Leaving out every picture, transcribe the lines from the line that contains "Task: Click Change language link" to the end of the entries below, both ends included.
___ EXCERPTED DATA
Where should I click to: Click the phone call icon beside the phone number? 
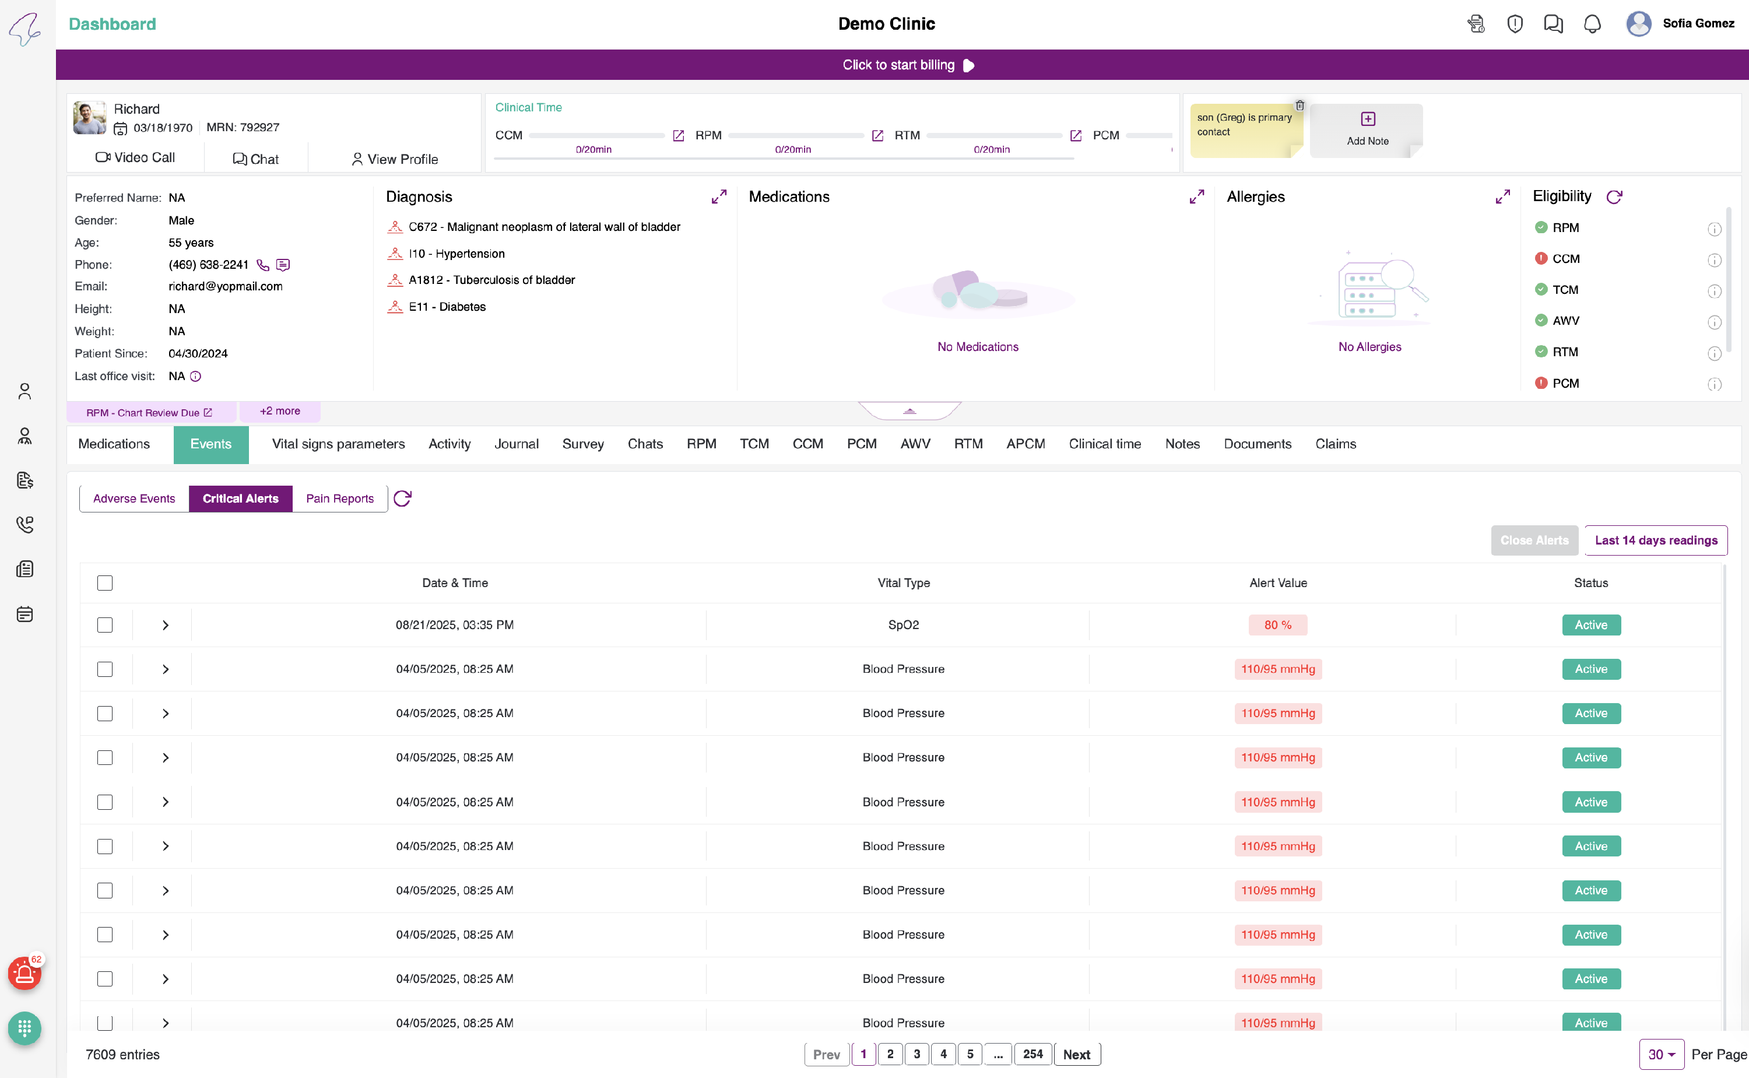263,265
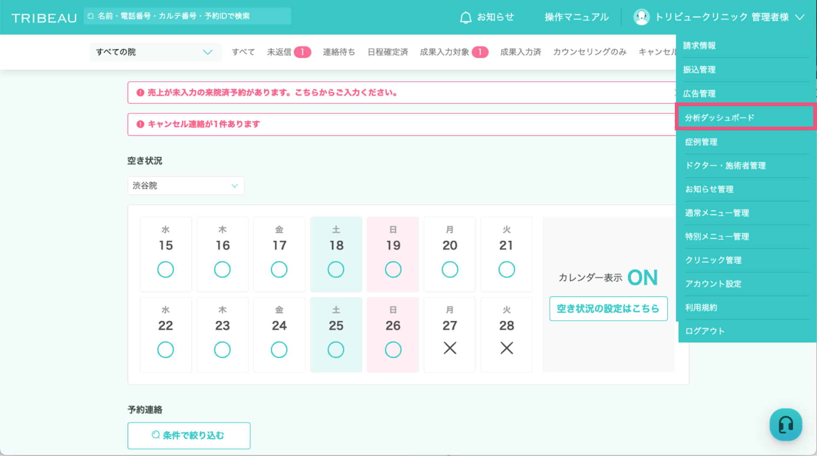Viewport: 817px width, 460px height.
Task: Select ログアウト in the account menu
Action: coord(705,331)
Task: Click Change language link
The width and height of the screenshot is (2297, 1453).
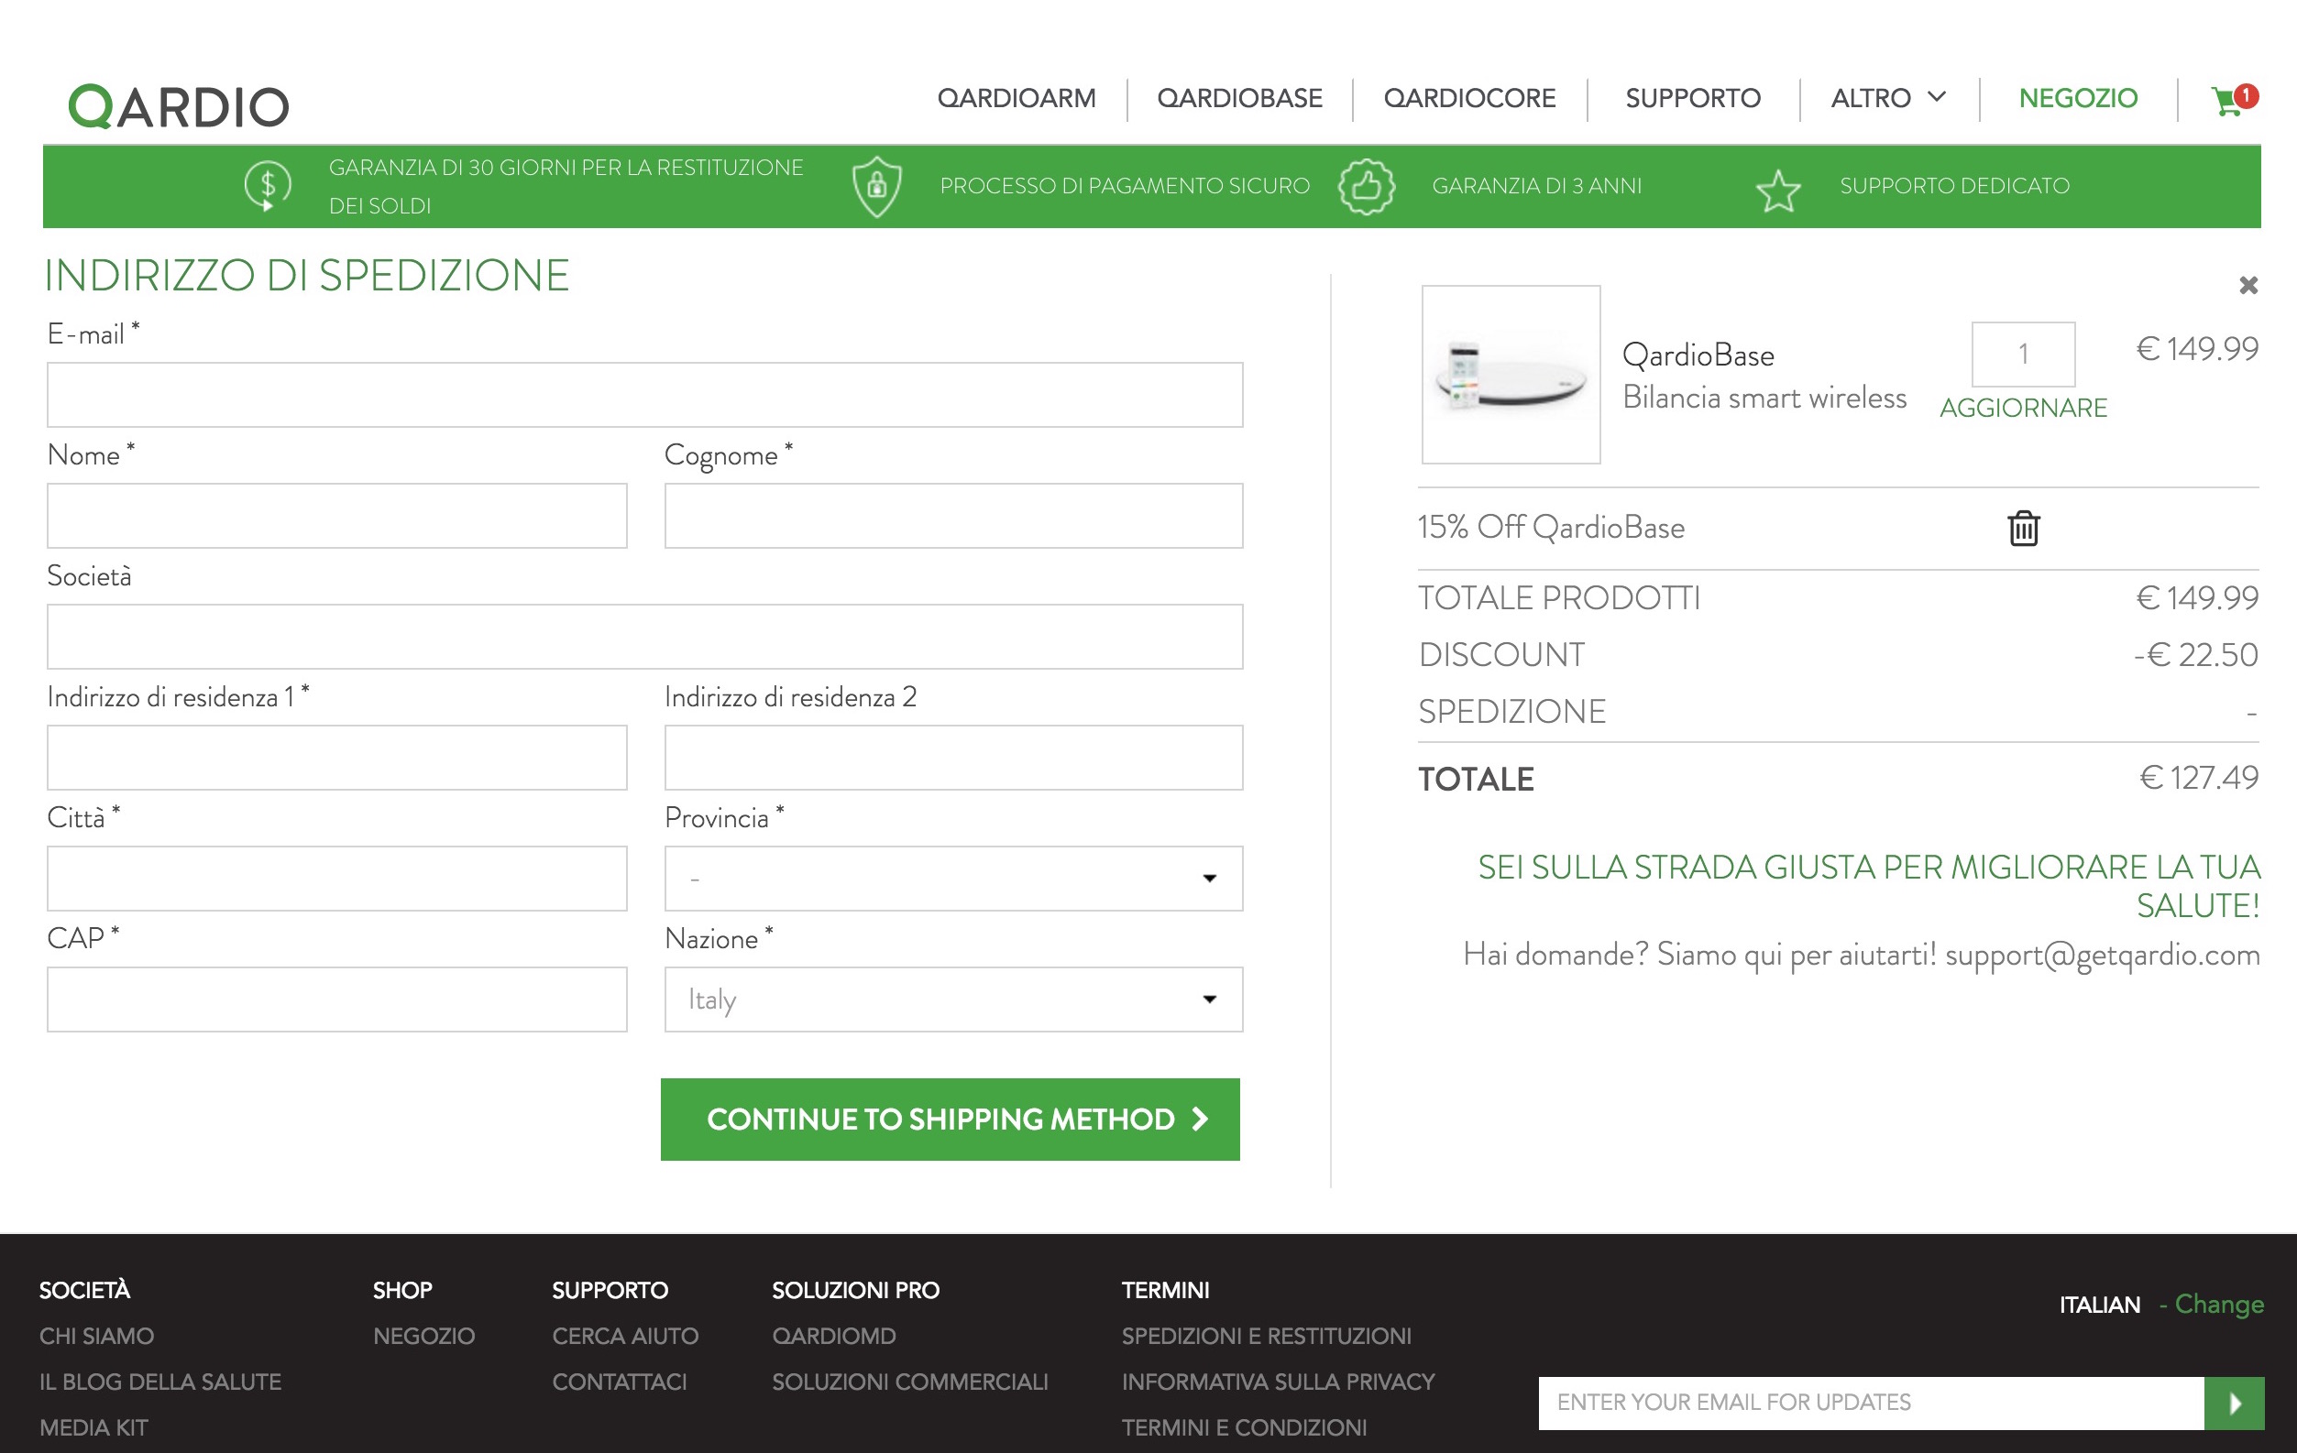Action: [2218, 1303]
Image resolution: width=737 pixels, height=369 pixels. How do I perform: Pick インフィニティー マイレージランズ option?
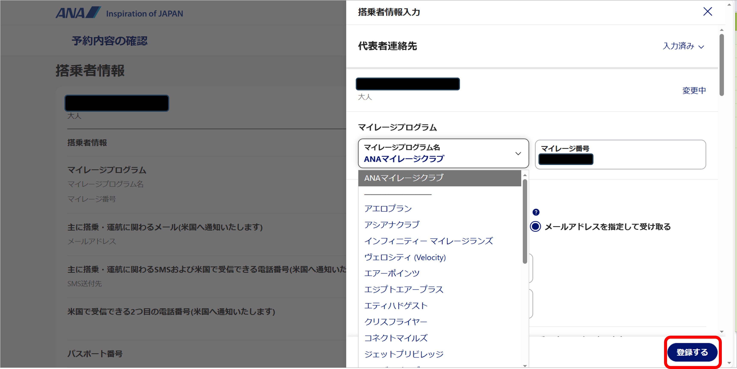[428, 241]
______
### EXERCISE ANSWER:
Task: Click Change language link
The width and height of the screenshot is (2297, 1453).
Action: [2218, 1303]
Image resolution: width=737 pixels, height=369 pixels. How do I perform: Pick インフィニティー マイレージランズ option?
[428, 241]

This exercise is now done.